Discovered on 18th July 2008 by the virus researcher Ovidiu Visoiu, Trojan.PWS.Onlinegames.ZGE is a very low intensity Trojan. Its damaging impact and spreading power is considerably low as compared to other similar Trojans.
Presence of this Trojan will create specified files and registry keys.
Initially, it exists as an executable file and when it gets launched it renders the following activities:
- It copies itself to %SYSTEM%\[virus_name].exe (e.g. ckvo.exe)
- It drops %SYSTEM%\[virus_name][N].exe (e.g. ckvo1.dll). This file is used to monitor actions inside executable games.

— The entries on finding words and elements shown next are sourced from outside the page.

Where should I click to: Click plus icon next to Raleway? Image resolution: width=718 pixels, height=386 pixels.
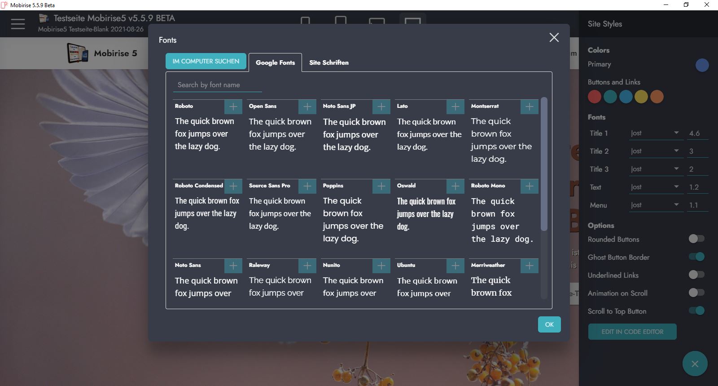click(x=307, y=266)
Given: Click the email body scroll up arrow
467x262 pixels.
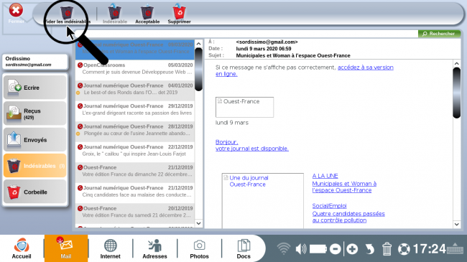Looking at the screenshot, I should [x=456, y=63].
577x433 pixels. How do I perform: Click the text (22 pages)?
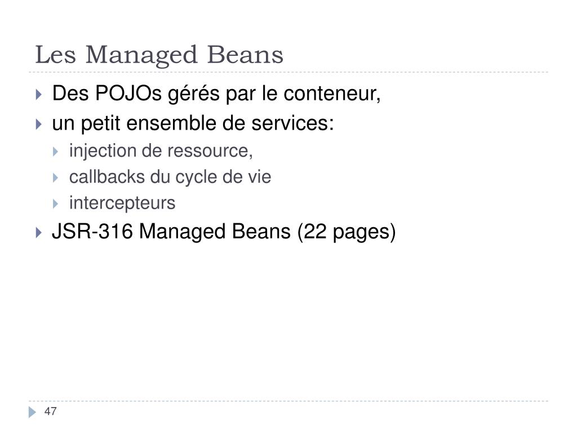pyautogui.click(x=347, y=232)
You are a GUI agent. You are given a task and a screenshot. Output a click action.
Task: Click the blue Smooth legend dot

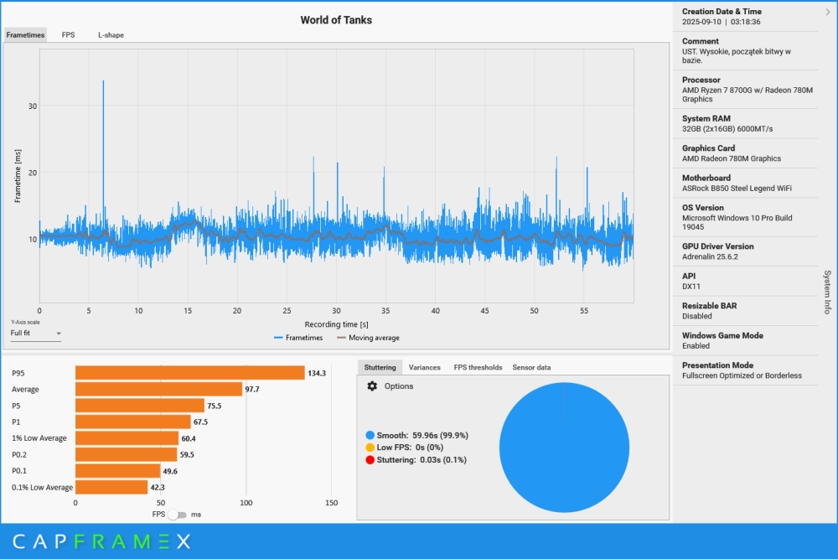pyautogui.click(x=370, y=436)
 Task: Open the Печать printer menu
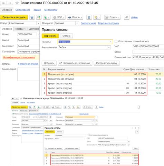click(75, 17)
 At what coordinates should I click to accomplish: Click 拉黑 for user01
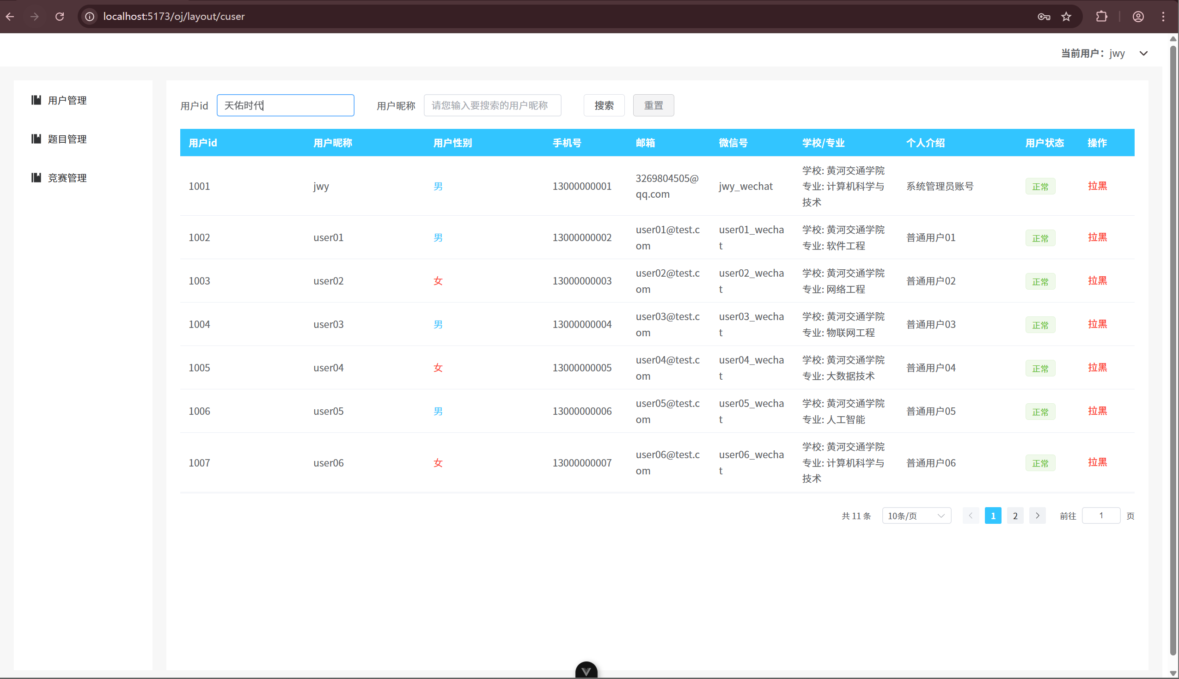(1097, 237)
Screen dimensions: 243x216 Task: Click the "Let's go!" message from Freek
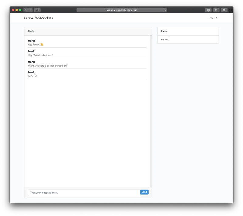32,76
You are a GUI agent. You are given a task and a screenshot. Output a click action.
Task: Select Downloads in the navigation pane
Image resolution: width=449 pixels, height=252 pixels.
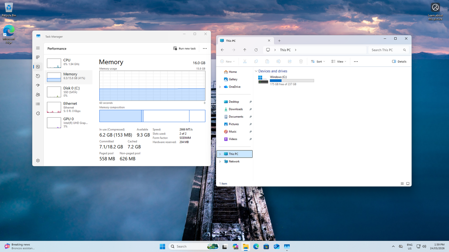point(235,109)
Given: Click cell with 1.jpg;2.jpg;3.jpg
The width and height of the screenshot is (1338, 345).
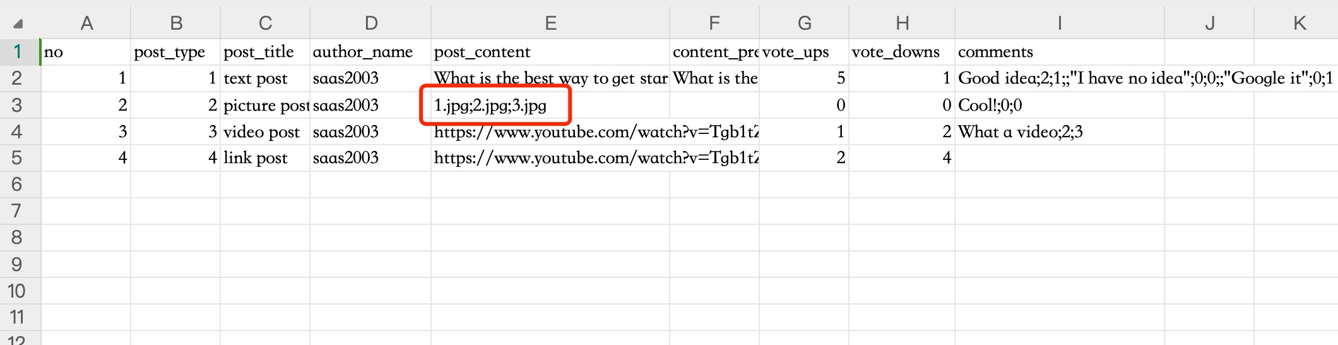Looking at the screenshot, I should pos(491,105).
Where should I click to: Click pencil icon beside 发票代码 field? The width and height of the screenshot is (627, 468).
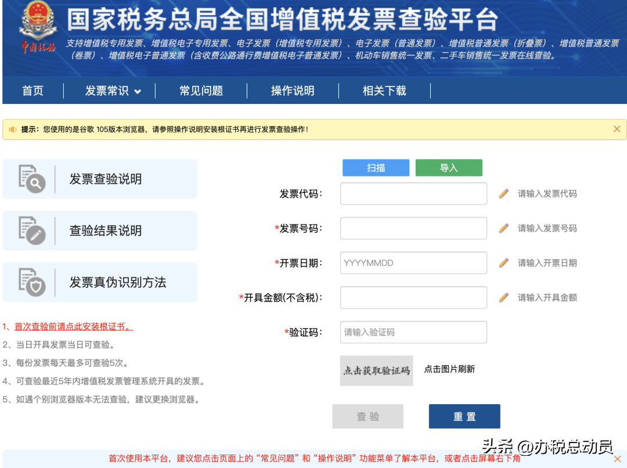tap(504, 193)
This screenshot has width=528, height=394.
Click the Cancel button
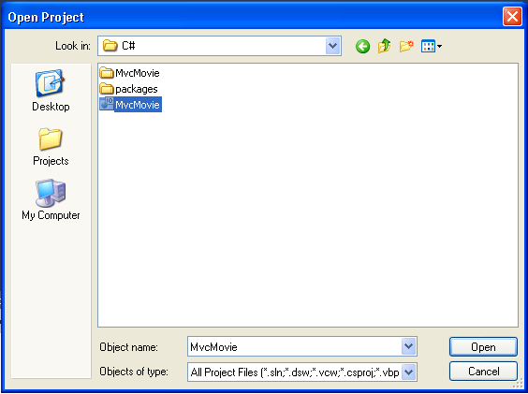point(483,372)
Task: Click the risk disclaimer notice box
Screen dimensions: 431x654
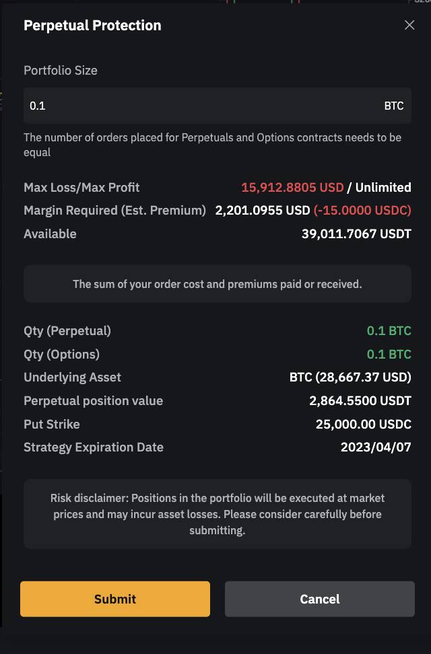Action: 218,514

In order to be launched by Internet Explorer (IE), the Trojan creates files in autorun.inf and ffocj.com. These files exist as exporer.exe files and get injected with first DLL. This hooks messages changes between target applications and system and thus steals user data.
Before these Trojan malware hit your PC and render your valuable data and information files ruined, it is wise to scan your PC and update your antivirus software. In case you notice any of the symptoms mentioned above or suspect the presence of malware on your PC then the best thing to do is to reach out a professional PC security expert and ensure that your data and PC stay safe and guarded.